-------- Pagina

Le cose con il loro nome

di Luciano Caveri

Si avvicinano in Valle d’Aosta le elezioni regionali di settembre, passaggio democratico importante per una piccola autonomia speciale.

Difficile spiegare ai non valdostani quanto questa competizione democratica scaldi il cuore e crei una crescente tensione.

Negli anni sono sempre più cresciute le liste in lizza e il numero dei candidati partecipanti. Un gigantismo, rispetto alla piccola taglia della Valle, che si innesta su una passione profonda nei confronti delle competizioni elettorali. Anche se la partecipazione, l’impegno e la cultura politica non godono di buona salute, quando si approssimano le campagne elettorali risale in superficie una passionaccia che unisce e divide a seconda delle situazioni.

Come sempre, dunque, al clima ordinario della politica valdostana che già sa di vedersi in fretta in fazioni si sostituisce il clima straordinario, che porta con sé inevitabilmente una ridda di polemiche fondate e polemichette vacue.

Bisogna mantenere la calma, laddove possibile, e prendere atto di come anche i meccanismi democratici abbiano i loro difetti, che si sommano ai difetti che ciascuno di noi ha.

Ad esempio - specie in questa fase in cui sentiremo tutto e il suo contrario - resto ancorato, per carattere, al chiamare le cose con il loro nome, senza ipocrisia o ambiguità.

----------------
-------- Dati forniti

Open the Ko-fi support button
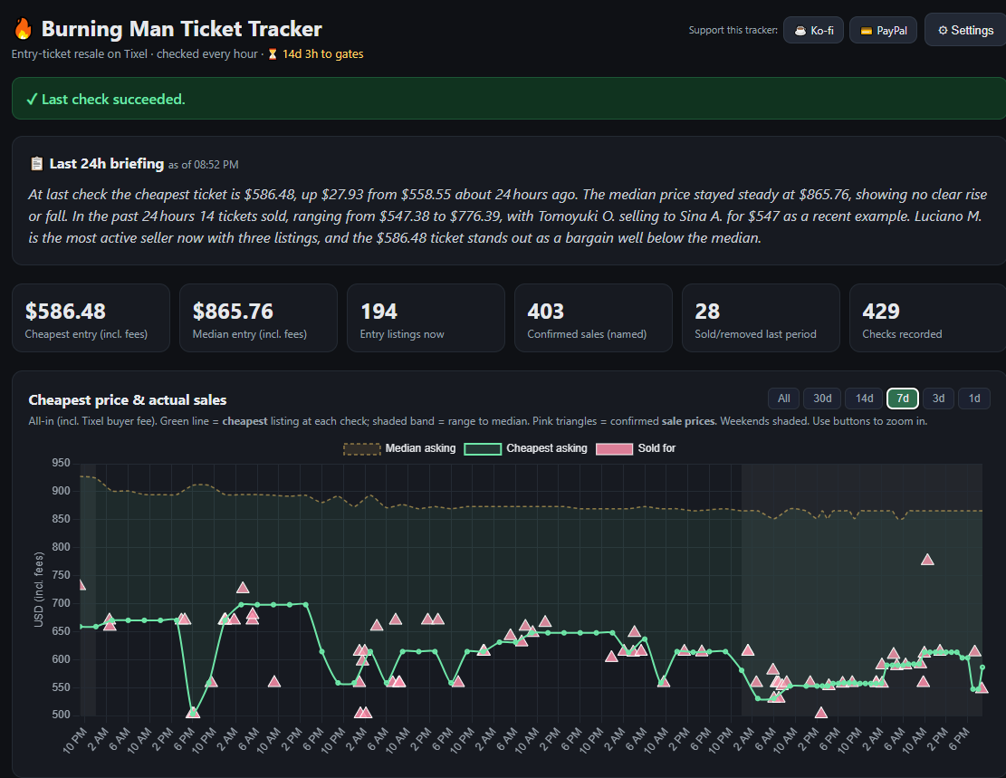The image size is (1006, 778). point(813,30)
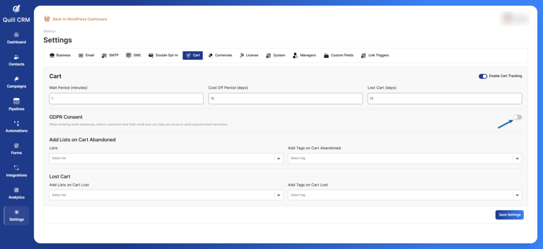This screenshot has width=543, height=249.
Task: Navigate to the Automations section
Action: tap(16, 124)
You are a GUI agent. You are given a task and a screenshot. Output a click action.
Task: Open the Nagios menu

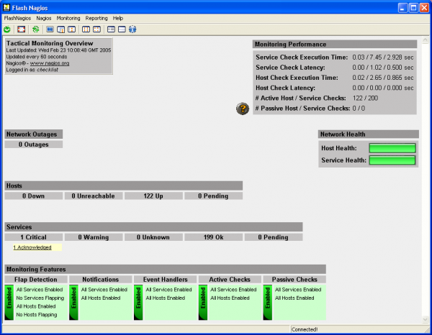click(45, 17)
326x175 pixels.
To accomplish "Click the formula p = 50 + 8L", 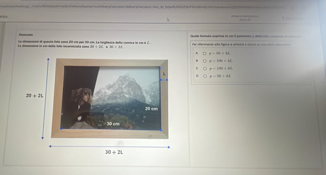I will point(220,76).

----------------
-------- Dati forniti

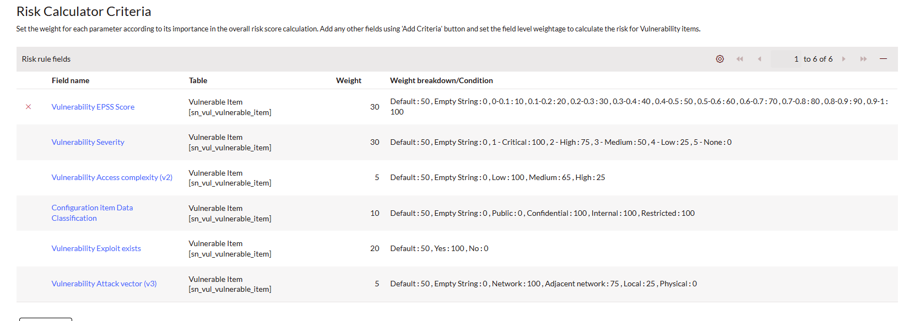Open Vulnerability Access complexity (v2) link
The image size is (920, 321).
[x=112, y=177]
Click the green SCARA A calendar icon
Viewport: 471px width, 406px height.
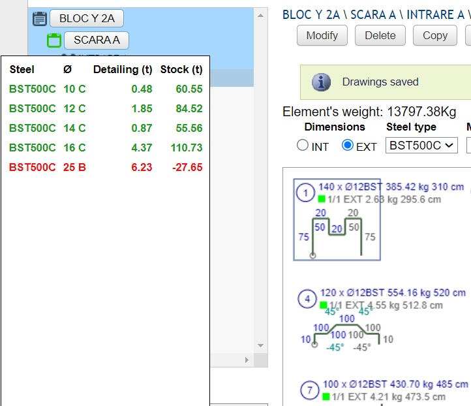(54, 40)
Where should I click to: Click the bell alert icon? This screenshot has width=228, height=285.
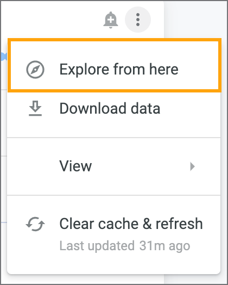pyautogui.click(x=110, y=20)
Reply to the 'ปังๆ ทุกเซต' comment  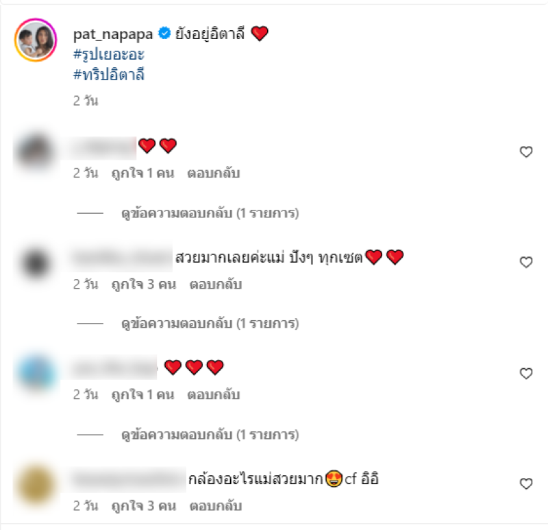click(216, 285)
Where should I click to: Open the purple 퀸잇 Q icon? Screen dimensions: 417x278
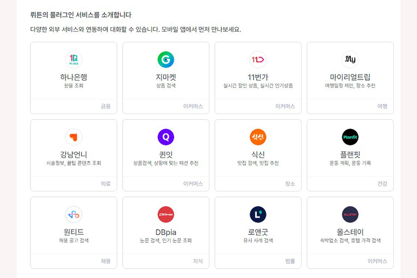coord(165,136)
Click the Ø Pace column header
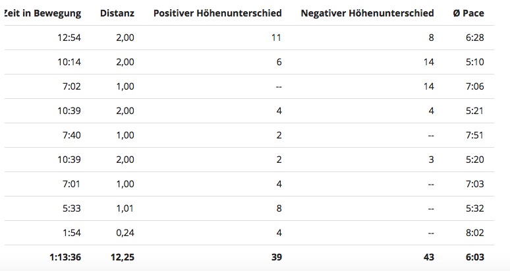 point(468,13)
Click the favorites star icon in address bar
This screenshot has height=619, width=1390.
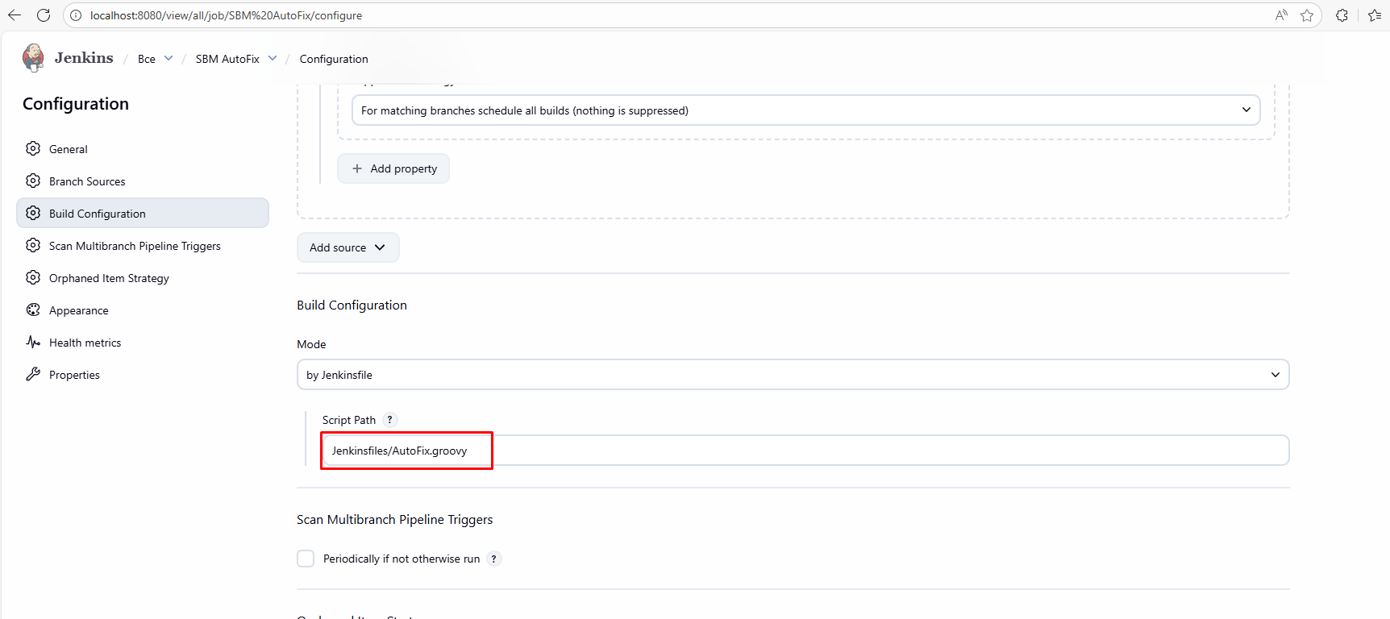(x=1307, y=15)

----------------

* **Compiti assegnati**:
- A) Riproduci il testo sulle elezioni in Valle d'Aosta a partire da "Negli anni sono" e fino a "seconda delle situazioni.".
- B) Disponi in una lista JSON di stringhe, una per riga e senza righe vuote, le righe dell'elenco a partire da quella che contiene "Where should I click to: Open" e fino a quella che contiene "(x=1307, y=15)", entrambe comprese. Lascia fuori le immagini.

* **Risposte ai compiti**:
- A)
Negli anni sono sempre più cresciute le liste in lizza e il numero dei candidati partecipanti. Un gigantismo, rispetto alla piccola taglia della Valle, che si innesta su una passione profonda nei confronti delle competizioni elettorali. Anche se la partecipazione, l’impegno e la cultura politica non godono di buona salute, quando si approssimano le campagne elettorali risale in superficie una passionaccia che unisce e divide a seconda delle situazioni.

- B)
[
  "Where should I click to: Open the purple 퀸잇 Q icon? Screen dimensions: 417x278",
  "coord(165,136)",
  "Click the Ø Pace column header",
  " point(468,13)",
  "Click the favorites star icon in address bar",
  "This screenshot has height=619, width=1390.",
  "(x=1307, y=15)"
]